There are a couple of things we might want to consider this evening:

1.  The roots of our Christian faith lie in an unfamiliar world, in fact in another faith altogether.  Our religious DNA lies in the Jewish faith, and its worldview as described in these ancient texts is unfamiliar.  The view of a God who punishes or withholds God’s favour or protection, as a response to disobedience, does not align with the benevolent God that we recognise.  And yet it is there in our canon.  Dealing with this heritage has always been problematic – from the early church councils right up to the present day.

2.  Perhaps more relevant today, as we approach the feast of St George the Martyr.  The book of Hebrews is very much tied into the stories of the Hebrew Bible, where the writer connects faith to; tenacity, courage and perseverance.  Even in the face of persecution, torture and death.  St George was possibly a Cappadocian soldier in the Roman army who was martyred for refusing to recant.  Hence our reading on this feast day.

But is this gory listing of the tortures experienced in the name of Christian faith just a distant memory for our contemporary context?

Well, it’s not really that distant.  Currently around the world, there are Christians who are going through exactly this kind of treatment.  They know persecution and violence – they live with danger and the fear of martyrdom.  Sadly, for many in our faith it is a present reality.

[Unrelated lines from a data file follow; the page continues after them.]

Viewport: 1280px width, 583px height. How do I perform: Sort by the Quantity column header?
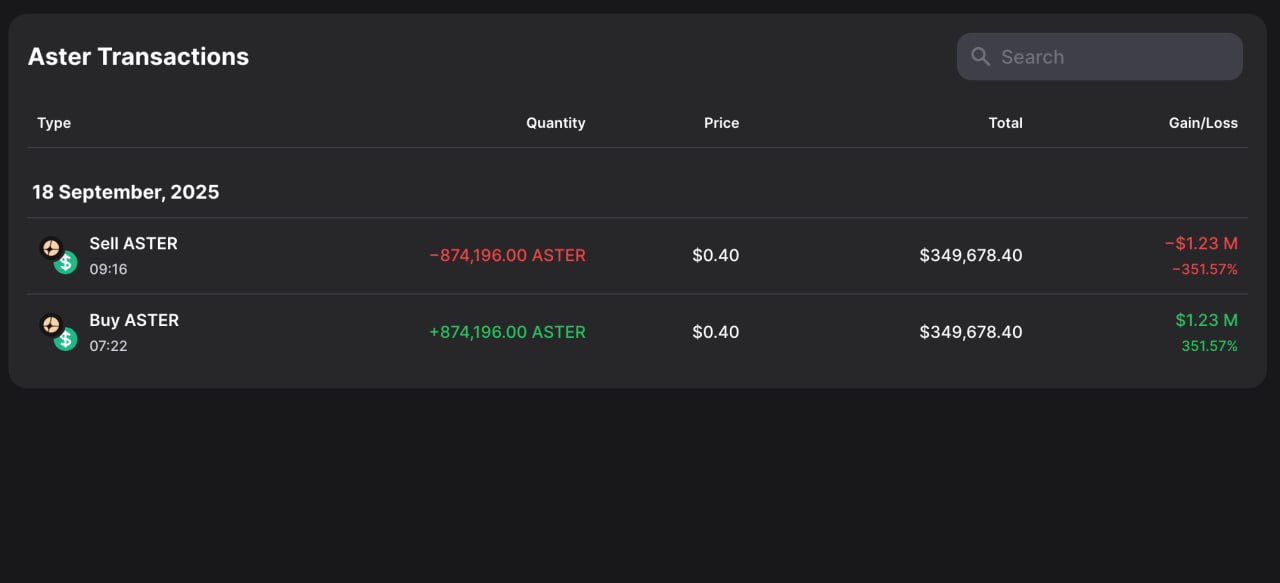[555, 123]
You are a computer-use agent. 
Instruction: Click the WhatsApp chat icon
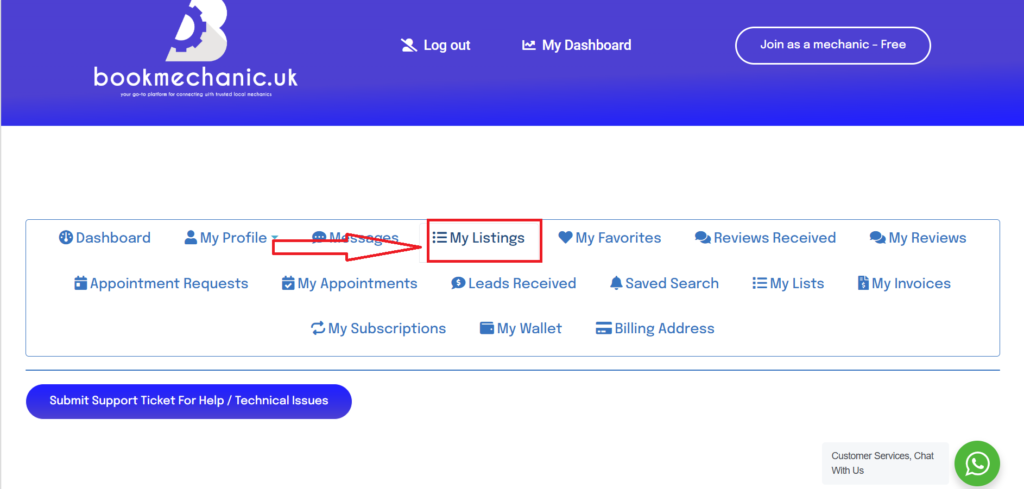pos(977,463)
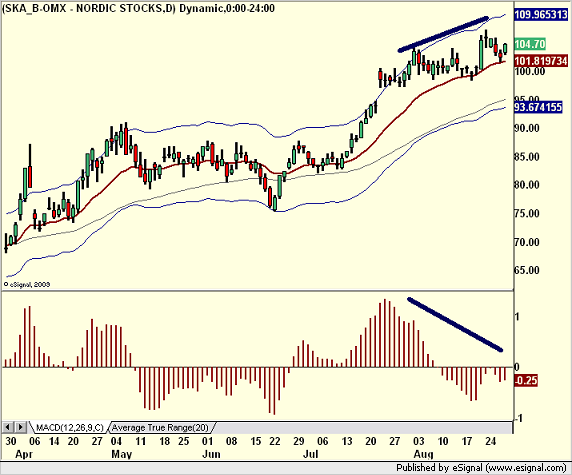The image size is (572, 475).
Task: Select the descending trend line on MACD pane
Action: point(455,325)
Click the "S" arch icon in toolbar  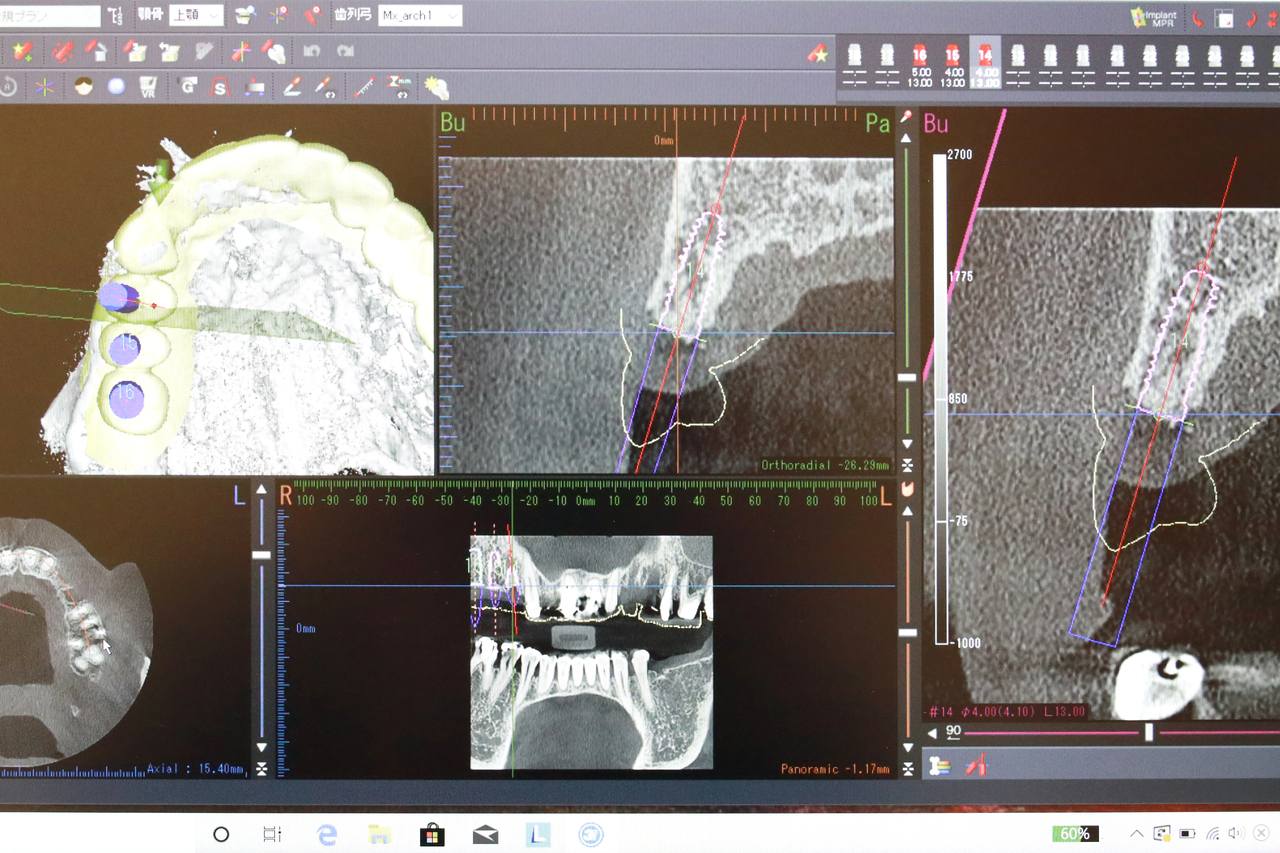coord(220,87)
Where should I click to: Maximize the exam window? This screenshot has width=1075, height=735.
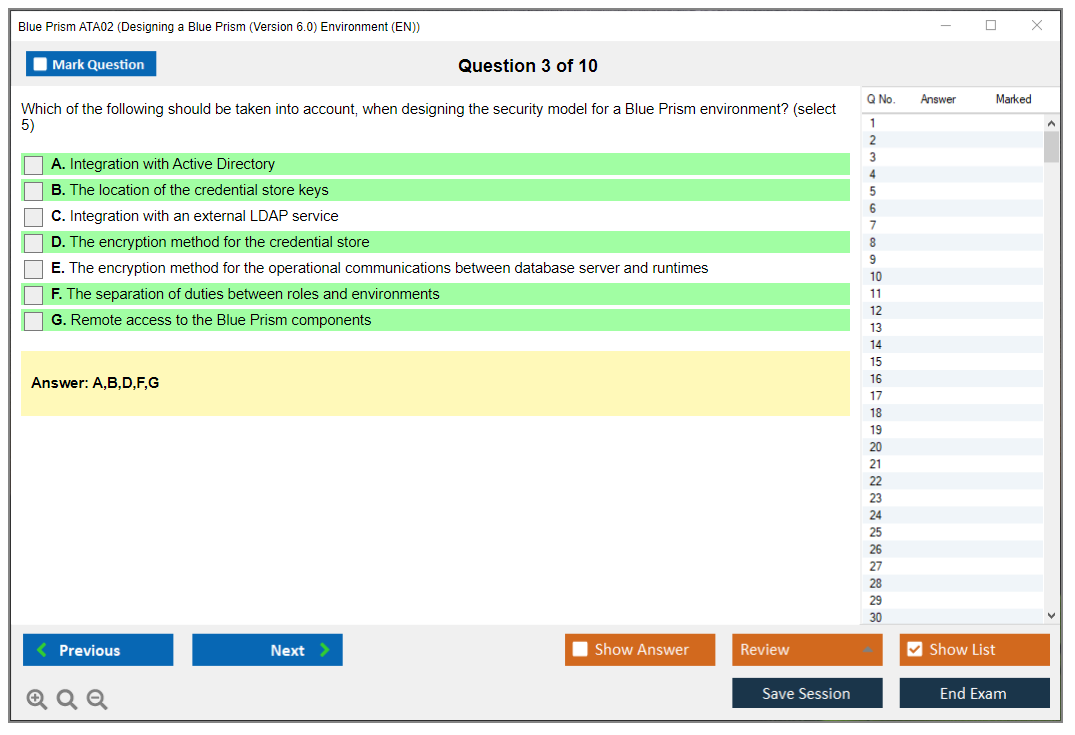click(x=991, y=26)
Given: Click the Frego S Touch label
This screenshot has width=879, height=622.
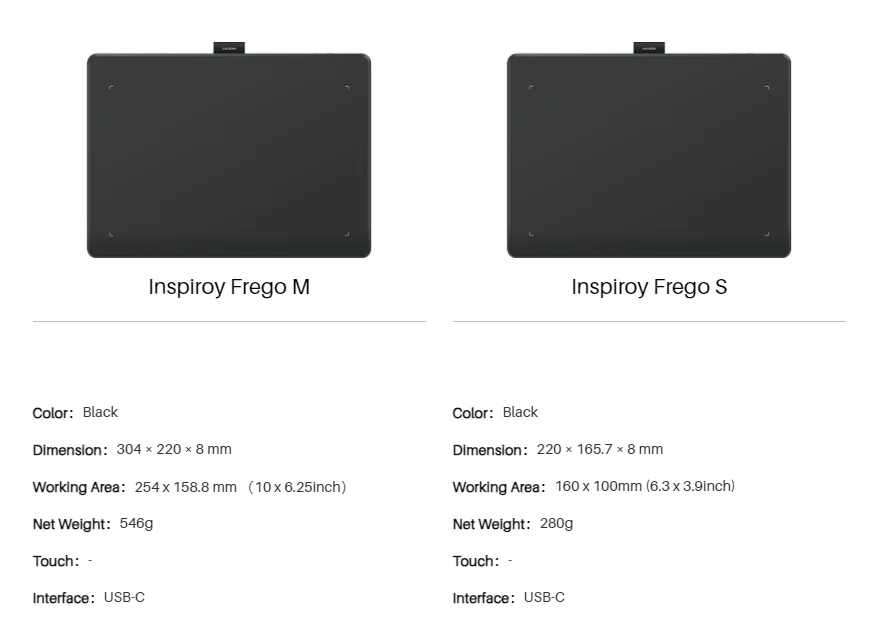Looking at the screenshot, I should click(x=475, y=561).
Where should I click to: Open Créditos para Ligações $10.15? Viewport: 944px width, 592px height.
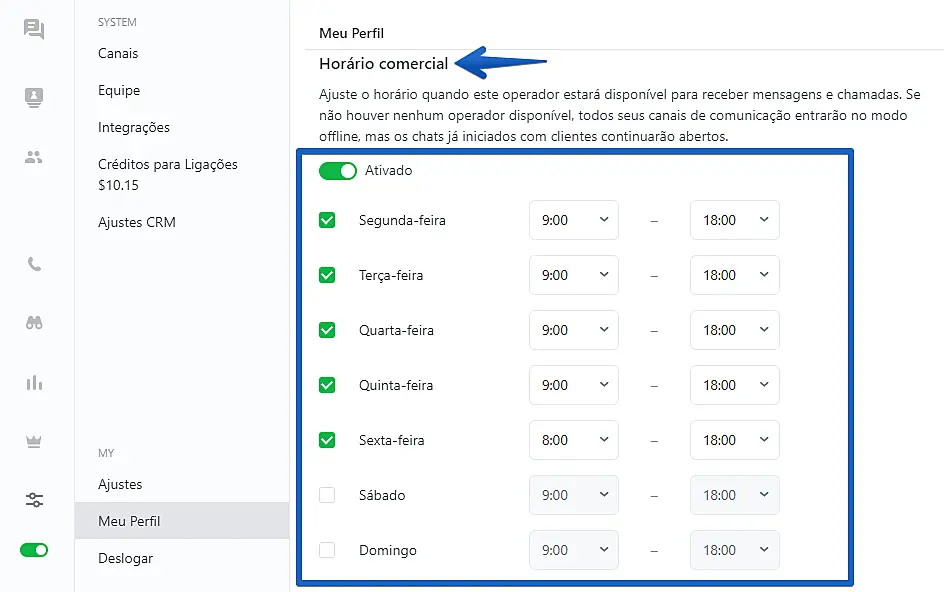167,174
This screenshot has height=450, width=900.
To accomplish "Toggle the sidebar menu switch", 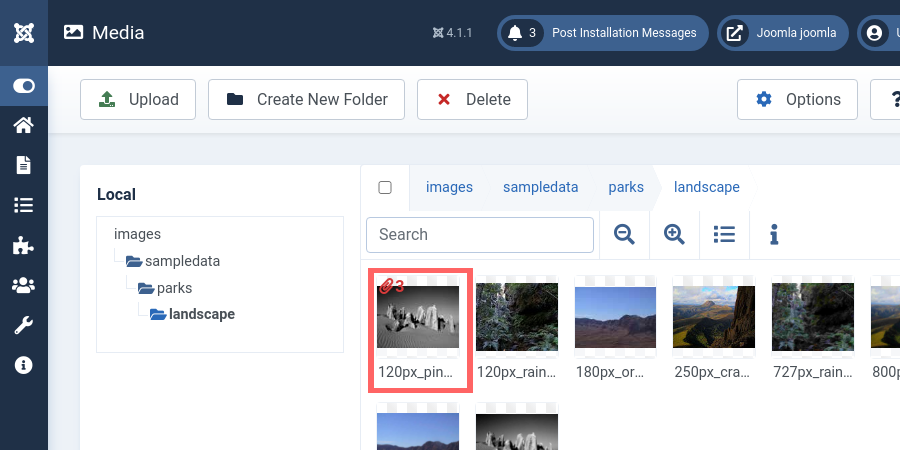I will coord(24,87).
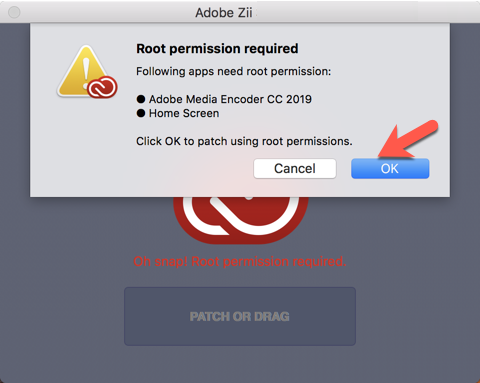Viewport: 480px width, 383px height.
Task: Click the exclamation mark inside warning triangle
Action: point(86,74)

Certainly, in our UK society, with its relatively peaceful social practices, intolerance is usually expressed verbally, and only rarely in physical violence.  But in the time when the book of Hebrews was written, violence was commonplace.  1st Century Palestine, under Roman occupation, was a very different world to ours.  Roman rule was built on a regime of conquest, where acquiescence was rewarded, but resistance was brutally crushed.  Human Rights as we understand them were not even considered, let alone experienced.

It is in this context that the newly emerging Christian faith began to make waves.  Christianity irritated the Roman authorities, not because it was offering another God in their pantheon of Gods.  That was no particular problem for a polytheistic society, but because it venerated another living, resurrected King – one who claimed divinity - in direct challenge to the Caesar.

So, in a world where violent eradication was the standard policing policy, our ancestors in the faith paid the ultimate price for their faith.  As we begin the feast of St. George, it does us no harm to remember this aspect of our faith and liturgical calendar.  Those whom we remember as having ‘lived by faith’ held a faith that sustained them even in the face of torture.  The reality is that Christian faith has a violent past.  Not in the sense of our heritage found in the triumphal Judaism that conquering and eradicated tribes as it moved into the Promised Land.  But very pointedly in the Easter story.

In this season we remember the story of death and suffering as well as the story of resurrection.  Indeed, the complications of having redemptive violence at the heart of Christian faith – where Jesus’ death on the cross is central to the process of bringing a hope-filled future, cannot be overlooked.  This presents an ongoing tension at the centre of any stance we take against violence.  And those who advocate for a peaceful and tolerant society still have to reckon with scriptures like our section from the book of Hebrews, where faith is celebrated as being intertwined with a violent death as a martyr.  However, this reality has fuelled the capacity for Peaceful Protest, with the understanding that there may well be a physical cost to standing up for Christian values.  Here in the UK, it might cost us a night in jail, superglued hands, or at worst a cracked head.  But for others around the world it is likely to more aligned with our biblical text.  Standing up for ‘The Way’, like the Early Church did, might cost you everything.

In closing, we need not gloss over this harsh past.  We do need to recall and remember the experience of the martyrs.  It keeps us honest, and provides balance to the version of Christianity that is so commonly known in our times.  The vitality, energy and commitment of those who lived (and live) this precarious life can inspire us to greater commitment, and learn to embrace complexity in our beliefs.